| Exercise objective |
Repeat the entries below in full, with every character unchanged.

| Material for the task |

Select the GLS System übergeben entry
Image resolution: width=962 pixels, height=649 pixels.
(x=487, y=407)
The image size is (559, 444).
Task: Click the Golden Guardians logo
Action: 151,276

| Response area |
Select the GLS System übergeben entry
Image resolution: width=962 pixels, height=649 pixels.
(x=487, y=407)
The image size is (559, 444).
Task: Click the Golden Guardians logo
Action: 151,276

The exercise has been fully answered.